Report, by copying it in full, each line of the items below that contains the word "dimensions". Case counts.

-- Begin Material provided --

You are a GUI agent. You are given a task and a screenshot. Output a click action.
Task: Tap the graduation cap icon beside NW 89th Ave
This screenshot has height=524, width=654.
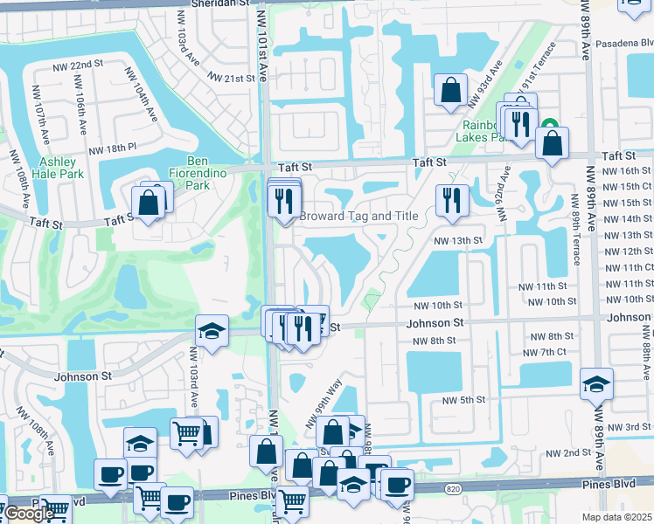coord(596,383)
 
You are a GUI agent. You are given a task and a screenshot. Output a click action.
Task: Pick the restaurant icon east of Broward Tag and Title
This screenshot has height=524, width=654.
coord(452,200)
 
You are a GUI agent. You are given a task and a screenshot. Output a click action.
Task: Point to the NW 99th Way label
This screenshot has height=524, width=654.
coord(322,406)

-- End Material provided --
-- Begin Material provided --

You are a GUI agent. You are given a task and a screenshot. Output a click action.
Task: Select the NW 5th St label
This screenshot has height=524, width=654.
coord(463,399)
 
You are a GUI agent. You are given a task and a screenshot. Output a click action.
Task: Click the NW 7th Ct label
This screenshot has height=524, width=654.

-- End Material provided --
-- Begin Material provided --

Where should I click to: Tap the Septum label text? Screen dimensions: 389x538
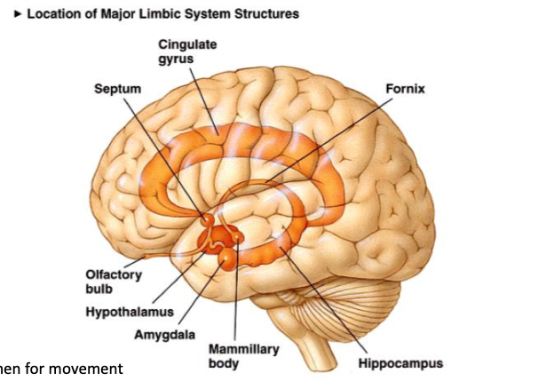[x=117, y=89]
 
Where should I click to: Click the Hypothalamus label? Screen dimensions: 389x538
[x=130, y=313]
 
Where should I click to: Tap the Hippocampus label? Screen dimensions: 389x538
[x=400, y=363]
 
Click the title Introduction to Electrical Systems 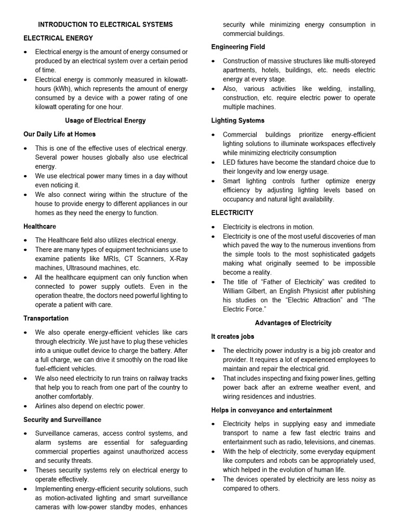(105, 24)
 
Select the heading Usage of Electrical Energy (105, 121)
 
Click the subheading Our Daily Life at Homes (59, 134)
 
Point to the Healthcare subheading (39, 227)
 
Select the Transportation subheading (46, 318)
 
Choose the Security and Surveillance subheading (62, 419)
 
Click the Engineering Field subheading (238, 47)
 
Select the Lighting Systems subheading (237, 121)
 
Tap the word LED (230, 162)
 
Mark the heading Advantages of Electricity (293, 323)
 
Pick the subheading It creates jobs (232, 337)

-- End Material provided --

• [Output for this task]
Where should I click to: Tap the Septum label text? Screen dimensions: 389x538
Where should I click to: Click the Hypothalamus label? Screen dimensions: 389x538
Where should I click to: Tap the Hippocampus label? Screen dimensions: 389x538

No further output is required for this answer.